David Boyll, who plays Dr. Baer, the play's titular quack, says the whole experience of rehearsing and performing apart from his cast mates and acting in a nebulous physical space brought to mind Orson Welles' famous edict that, "The enemy of art is the absence of limitations."

"I'm surprised at how quickly this process has gotten into my bones," says Boyll in regard to the cast's three-week rehearsal process and multi-show run in counterpoint to a brief prior experience doing improv comedy via Zoom, which he remember being "like acting while wearing a 19th-century diving outfit, with a massive helmet and a thick glass porthole to communicate through."

He points out some inherently provocative aspects of Shotgun's unique take on Quack.

"There are comedic elements in this play, but we can't rely on audience laughter to adjust our timing and navigate the rhythm of things.
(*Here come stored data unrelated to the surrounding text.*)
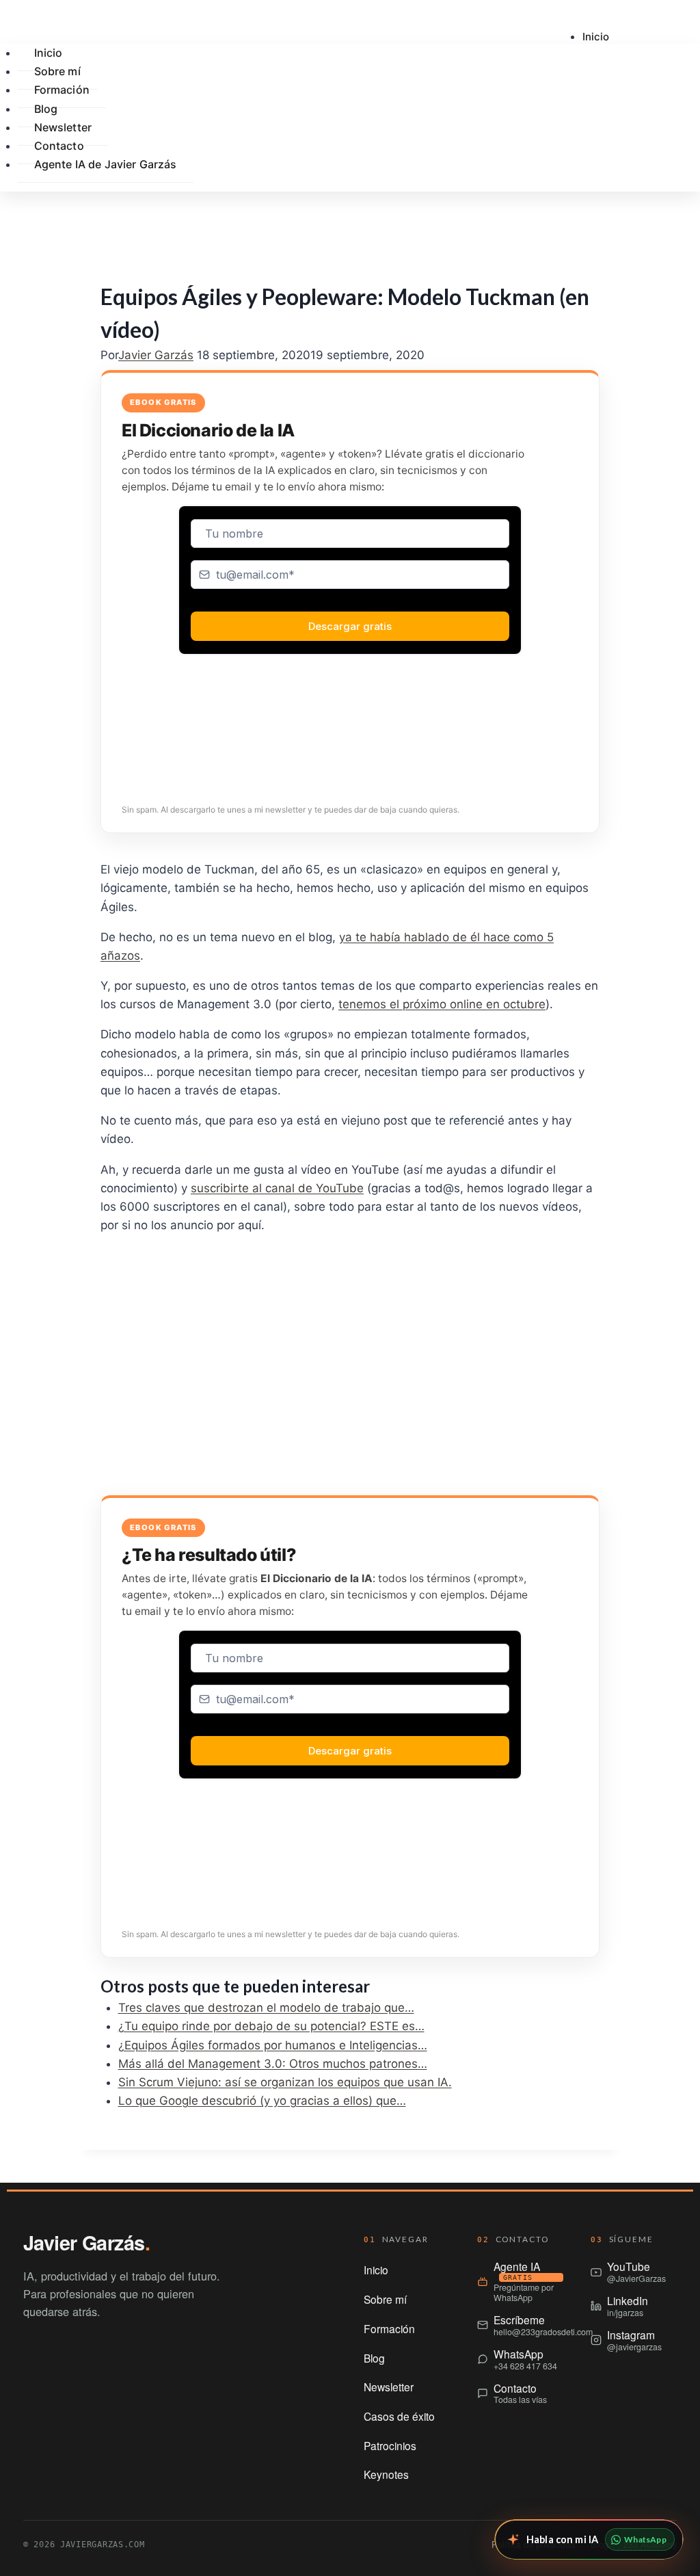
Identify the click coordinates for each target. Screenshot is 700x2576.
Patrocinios (390, 2445)
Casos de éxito (399, 2415)
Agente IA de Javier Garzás (105, 164)
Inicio (596, 36)
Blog (374, 2357)
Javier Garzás (155, 355)
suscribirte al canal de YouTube (277, 1188)
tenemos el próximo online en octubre (442, 1004)
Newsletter (389, 2386)
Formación (62, 89)
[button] (618, 203)
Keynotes (386, 2474)
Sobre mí (385, 2298)
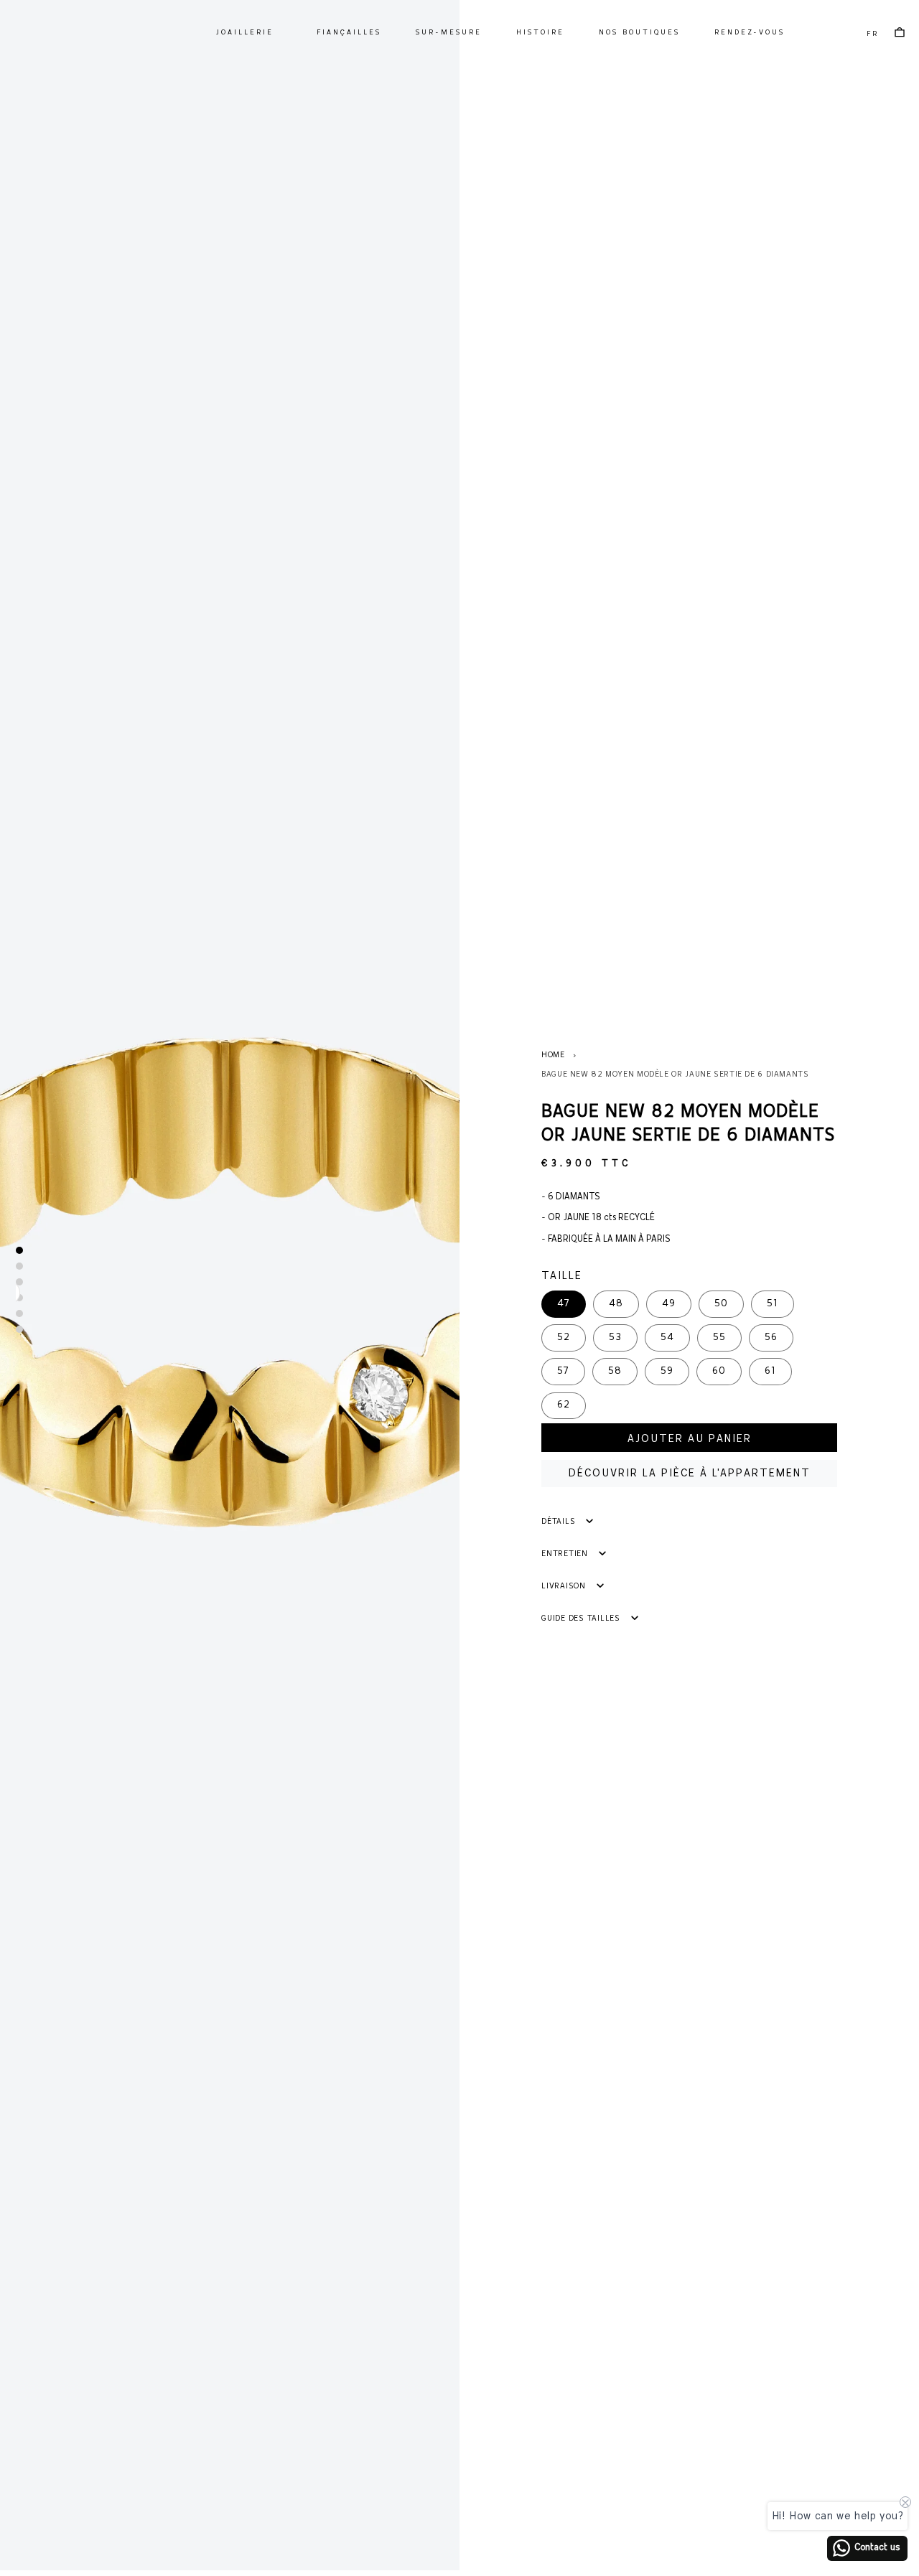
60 (719, 1371)
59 (667, 1371)
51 (772, 1303)
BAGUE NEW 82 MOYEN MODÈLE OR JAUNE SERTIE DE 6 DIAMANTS (675, 1074)
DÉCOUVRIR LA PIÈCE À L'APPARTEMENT (690, 1473)
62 (563, 1405)
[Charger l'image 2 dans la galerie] (19, 1266)
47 (563, 1303)
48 (616, 1303)
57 (563, 1371)
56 (771, 1337)
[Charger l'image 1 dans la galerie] (19, 1250)
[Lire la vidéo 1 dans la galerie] (19, 1281)
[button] (244, 32)
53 (615, 1337)
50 (721, 1303)
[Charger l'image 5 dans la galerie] (19, 1329)
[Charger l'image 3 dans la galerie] (19, 1297)
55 (719, 1337)
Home (553, 1055)
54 (667, 1337)
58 (615, 1371)
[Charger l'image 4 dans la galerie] (19, 1313)
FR (873, 34)
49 (669, 1303)
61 (770, 1371)
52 (563, 1337)
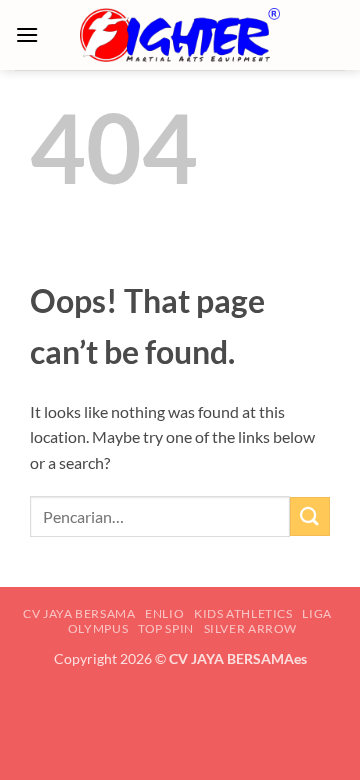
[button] (27, 34)
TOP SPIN (166, 628)
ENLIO (164, 613)
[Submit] (310, 516)
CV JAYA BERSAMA (79, 613)
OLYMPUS (98, 628)
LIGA (316, 613)
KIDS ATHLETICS (243, 613)
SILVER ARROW (250, 628)
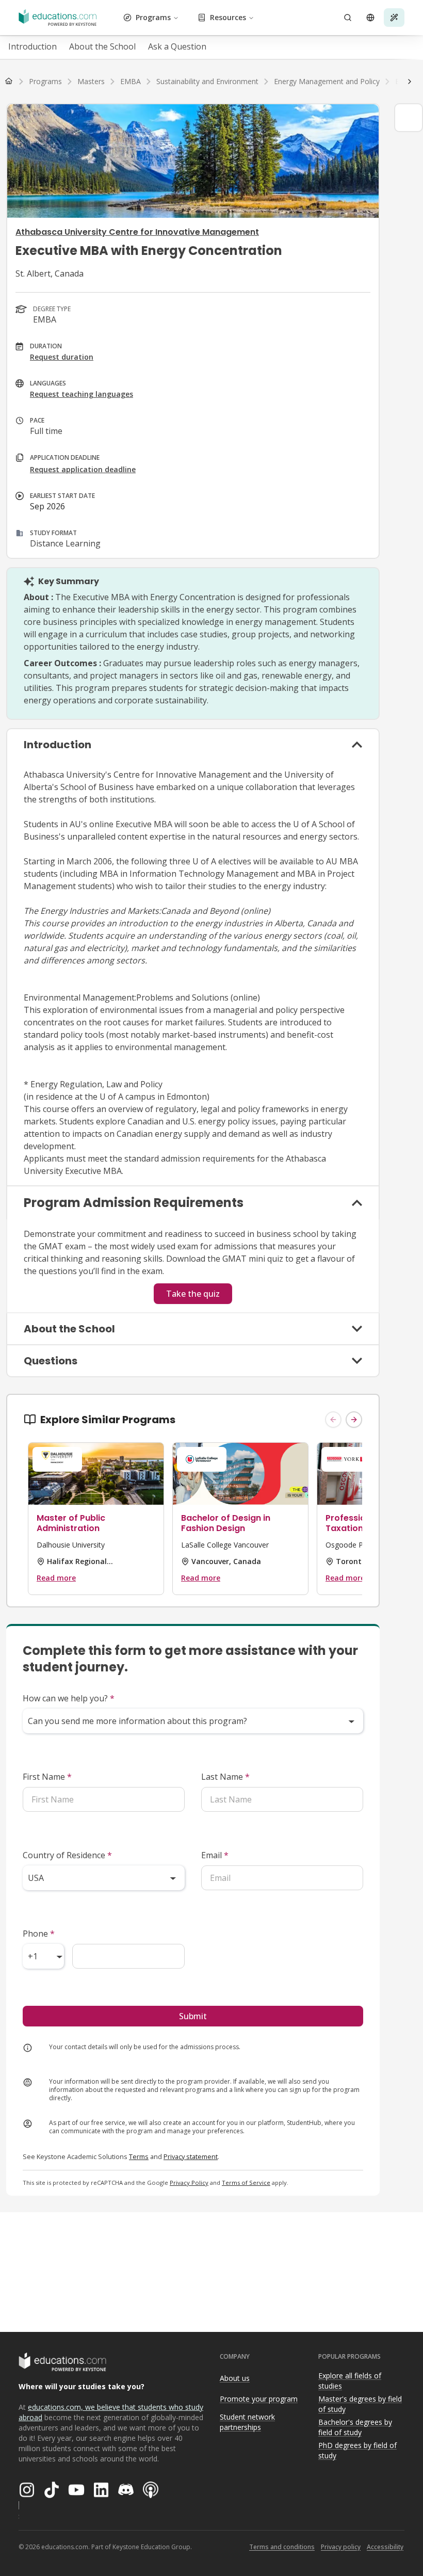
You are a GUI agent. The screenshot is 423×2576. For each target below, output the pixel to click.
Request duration (61, 357)
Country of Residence (67, 1855)
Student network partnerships (247, 2422)
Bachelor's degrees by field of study (355, 2427)
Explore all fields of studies (349, 2381)
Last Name (225, 1776)
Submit (193, 2016)
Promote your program (259, 2399)
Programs (153, 17)
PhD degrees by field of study (357, 2450)
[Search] (347, 17)
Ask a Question (177, 46)
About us (235, 2378)
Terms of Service (246, 2182)
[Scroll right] (409, 81)
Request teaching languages (81, 394)
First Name (47, 1776)
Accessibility (385, 2546)
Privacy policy (341, 2546)
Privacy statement (191, 2156)
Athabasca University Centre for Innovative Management (137, 232)
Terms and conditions (282, 2546)
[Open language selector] (370, 17)
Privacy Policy (189, 2182)
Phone (39, 1933)
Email (215, 1855)
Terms (139, 2156)
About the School (102, 46)
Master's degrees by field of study (360, 2404)
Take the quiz (193, 1293)
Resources (228, 17)
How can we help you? (69, 1698)
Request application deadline (83, 469)
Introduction (32, 46)
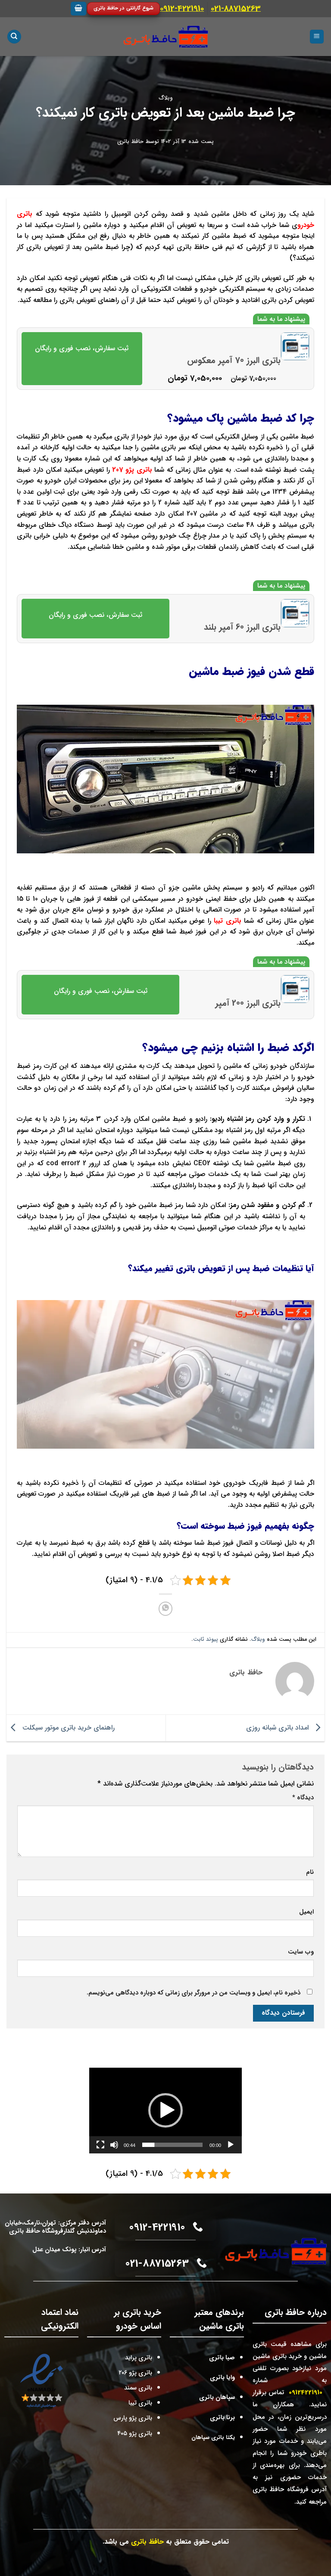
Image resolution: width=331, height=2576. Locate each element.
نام (310, 1872)
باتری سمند (138, 2388)
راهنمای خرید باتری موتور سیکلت (67, 1727)
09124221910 (305, 2392)
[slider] (172, 2145)
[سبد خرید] (78, 9)
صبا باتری (222, 2358)
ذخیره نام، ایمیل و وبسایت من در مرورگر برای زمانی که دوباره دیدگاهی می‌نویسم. (193, 1993)
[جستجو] (14, 37)
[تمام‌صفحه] (100, 2144)
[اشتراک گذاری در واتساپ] (166, 1609)
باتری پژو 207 (132, 469)
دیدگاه (303, 1798)
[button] (165, 2110)
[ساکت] (114, 2144)
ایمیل (306, 1912)
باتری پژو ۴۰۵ (134, 2434)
On the other hand, it makes you consider what the job of the audience is in live theater. Is it to give the performers feedback, or is it to listen and pay close attention?

"The way this production works, the audience needs to decide whether something is a joke or not a joke; they feel empowered to react in a way that's most resonant to them. There's a lot of serious subject matter here and I think that sometimes in a theater full of people there's social pressure to laugh at things that might not feel so funny to you. Like a television comedy without a laugh track, there's more for the audience to make their own decisions on."

Quack: Shotgun Players online via Zoom
Live through August 15; pre-recorded August 19-26.